Sunday, June 16, 2024

Research indicates that a little more exercise saves a lot of lives

If everyone between 40 and 85 years of age were active just 10 minutes more a day, it could save more than 110,000 U.S. lives a year, a large study reports.

“Our projections are based on an additional 10 minutes of moderate to vigorous physical activity,” said lead researcher Pedro Saint-Maurice of the Metabolic Epidemiology Branch at the U.S. National Cancer Institute in Bethesda, Md. “If the walk is brisk, it counts.”

Added exercise benefits all groups studied – white, Black, Asian and Hispanic, men and women, the investigators found.

For the study, the researchers examined data from more than 4,800 middle-aged and elderly adults who were part of a government health and nutrition study between 2003 and 2006. For seven days, participants wore monitors to record their activity. The researchers then combed nationwide death data to see how many had died by the end of 2015.

Exercise paid off big time, writes Steven Reinberg of Healthday. Adding 10 minutes of exercise lowered participants’ risk of death over the period by 7%; 20 extra minutes reduced risk by 13%; and an extra half-hour of moderate to vigorous activity slashed the risk of death by 17%, the findings showed.

In other words, an extra 20 minutes of exercise could prevent nearly 210,000 deaths a year, and 30 more minutes could head off more than 270,000 deaths, the study authors said.

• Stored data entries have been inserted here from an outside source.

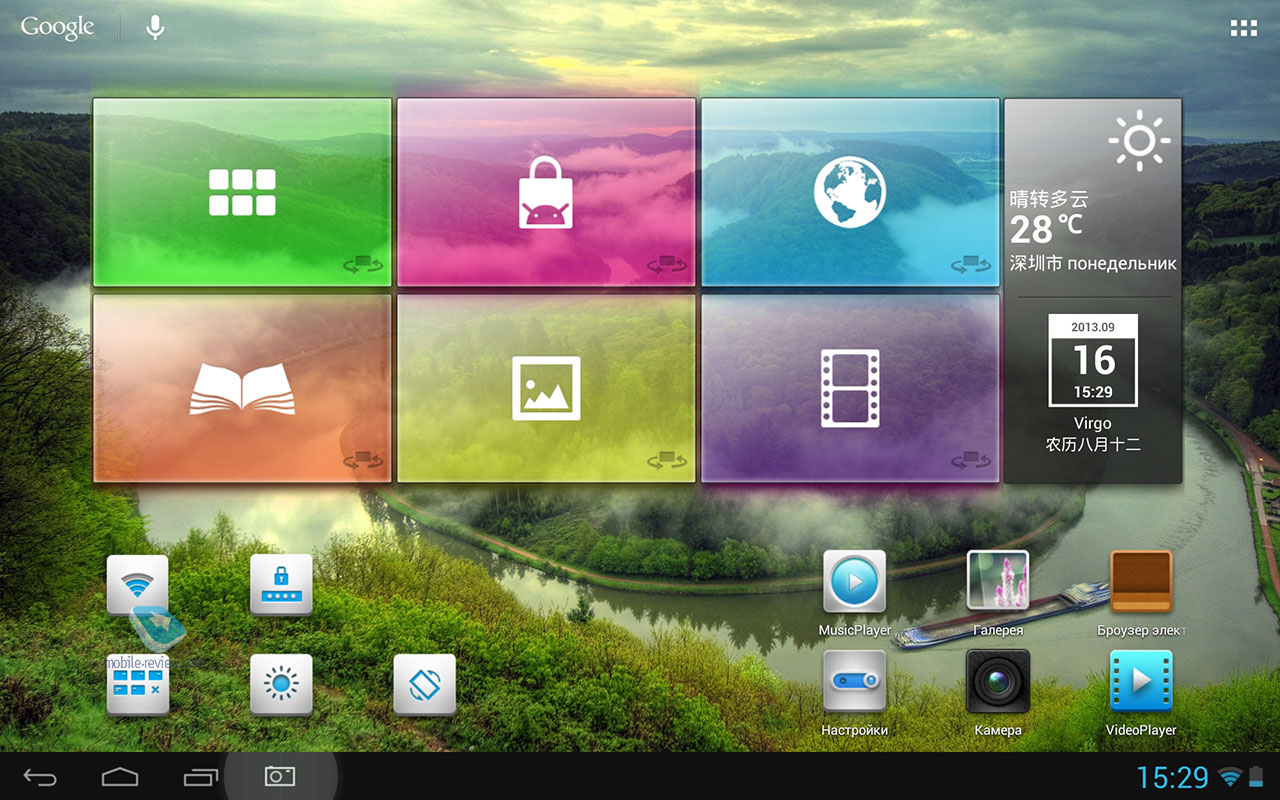Tap the Google search box
Screen dimensions: 1280x800
(57, 28)
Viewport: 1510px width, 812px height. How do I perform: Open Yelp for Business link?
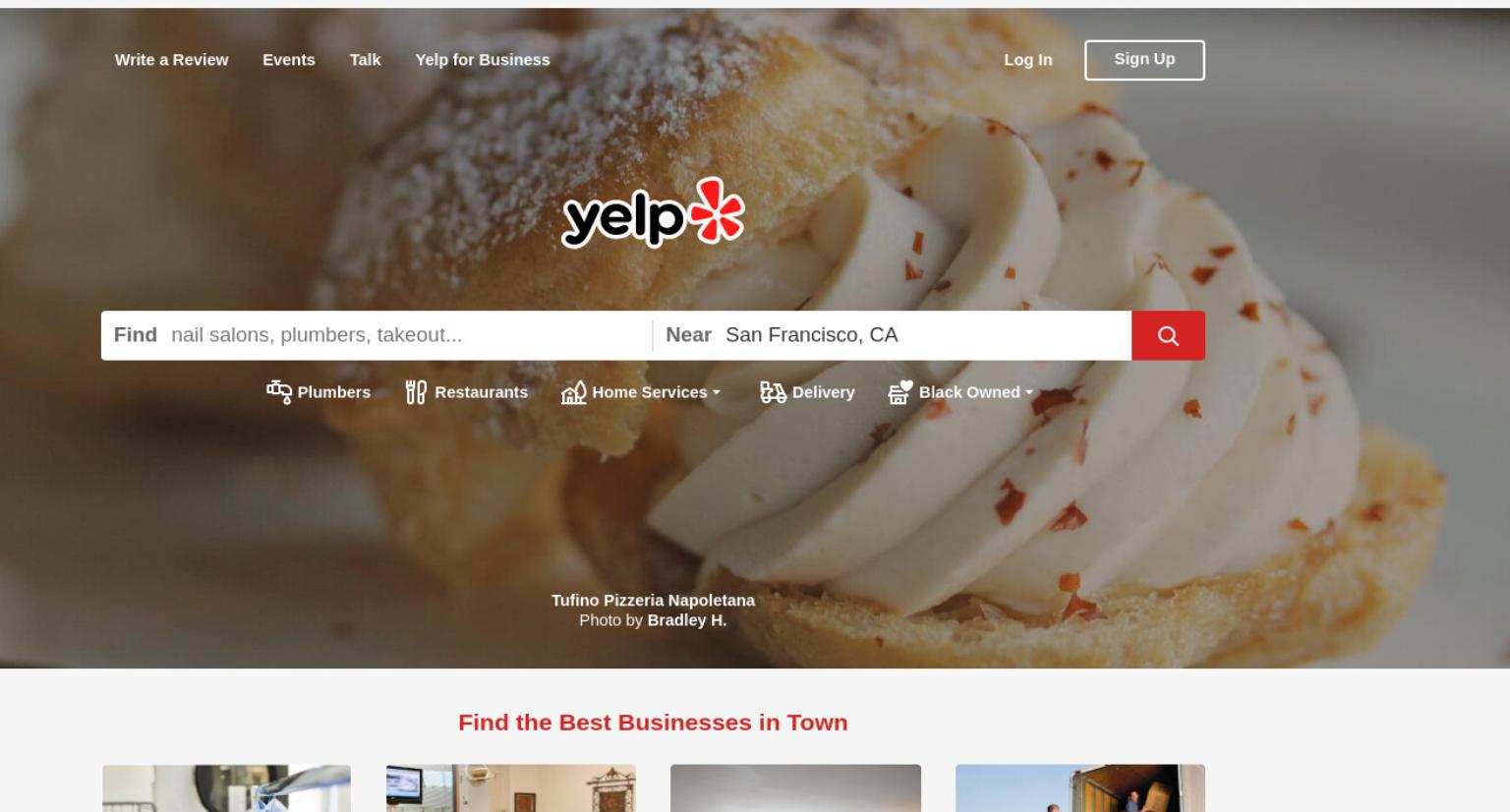(x=483, y=60)
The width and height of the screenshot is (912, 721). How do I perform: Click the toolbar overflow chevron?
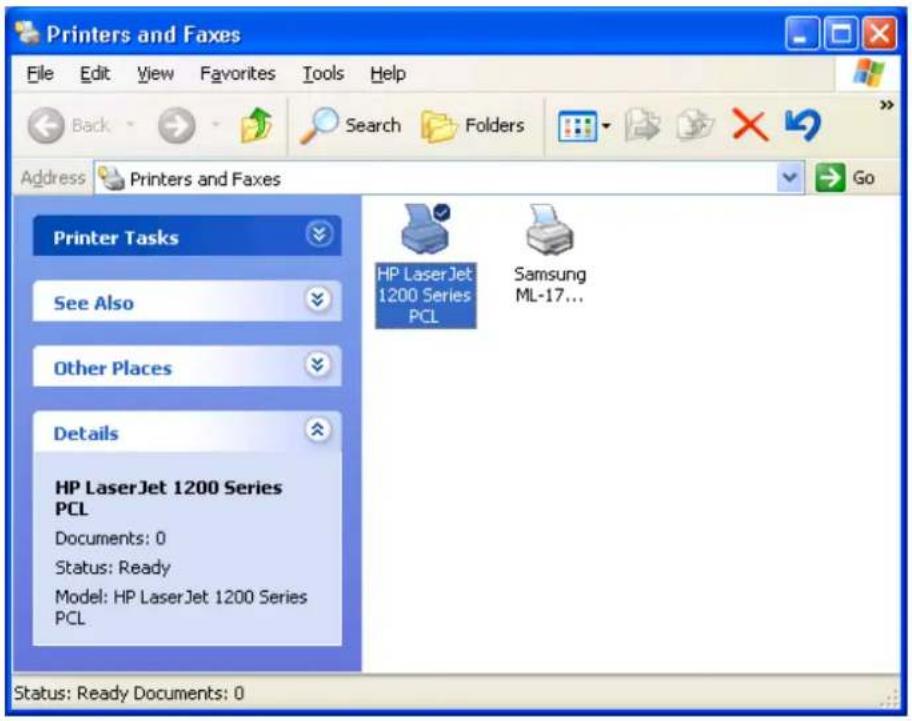(x=886, y=106)
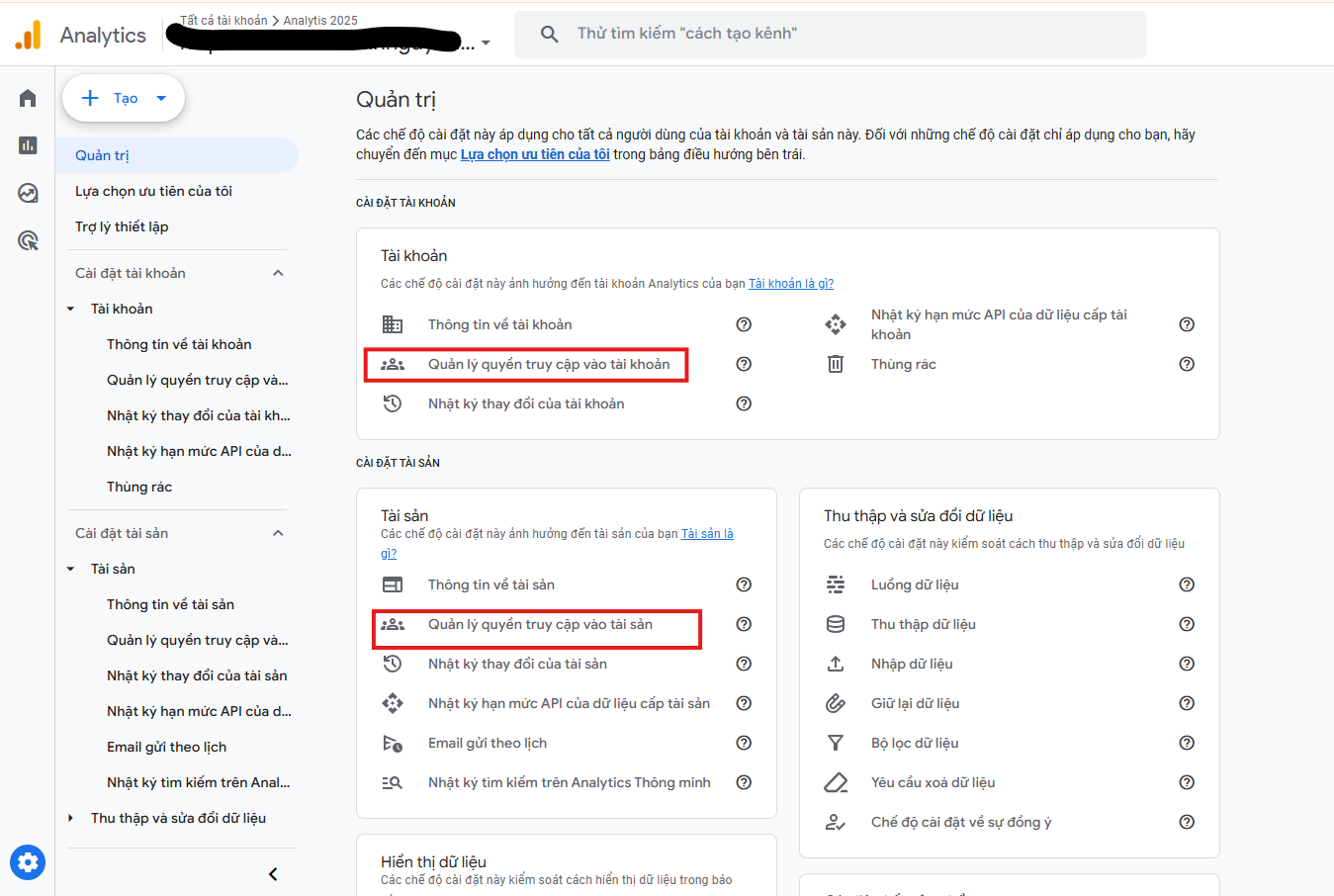This screenshot has width=1334, height=896.
Task: Open the Tài khoản là gì? link
Action: coord(790,283)
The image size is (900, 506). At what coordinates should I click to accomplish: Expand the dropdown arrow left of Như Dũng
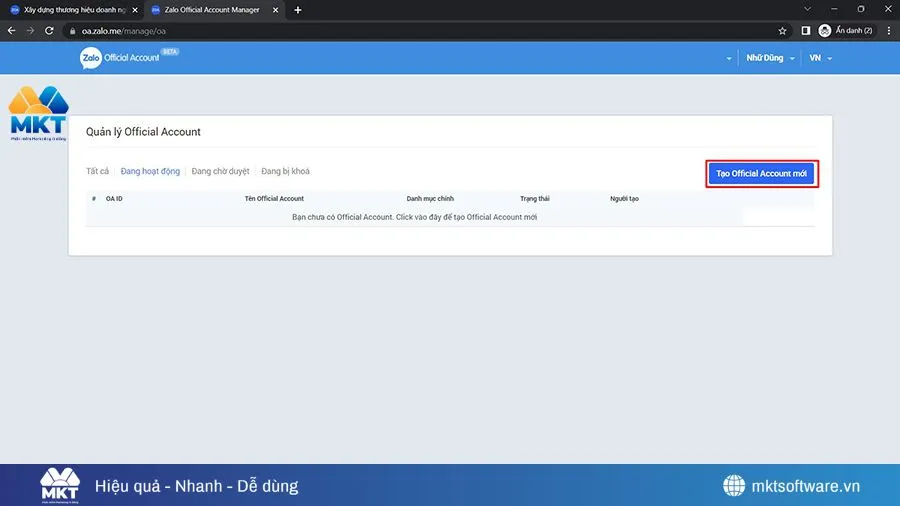(729, 58)
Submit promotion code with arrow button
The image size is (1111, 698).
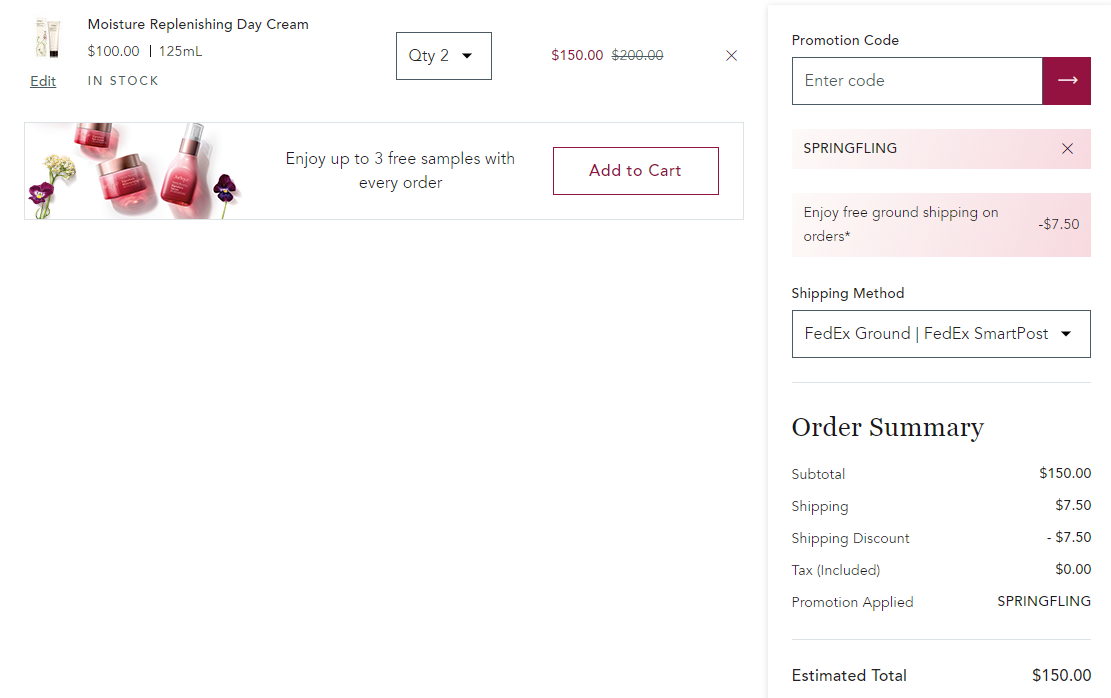click(x=1066, y=81)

While the study did not investigate specific causes of death, Saint-Maurice noted that some of the most common ones in the U.S. –heart disease, diabetes, and some cancers—”may be prevented in adults who are more active.”

The U.S. Government’s Physical Activity Guidelines for Americans recommends:

  • At least 150 minutes a week of moderate-intensity aerobic activity; 75 minutes of vigorous aerobics; or a combination of both, spread throughout the week.
  • Moderate- to high-intensity muscle-strengthening activity (such as resistance or weights) on at least two days per week.
  • Less time sitting. (Even light-intensity activity can offset some of the risks of being sedentary.)
  • Being active at least 5 hours per week.
  • Increasing the amount and intensity of activity gradually over time.

The U.S. Centers for Disease Control and Prevention estimates that more than 60% of American adults do not get the recommended amount of activity. And roughly one-quarter aren’t active at all.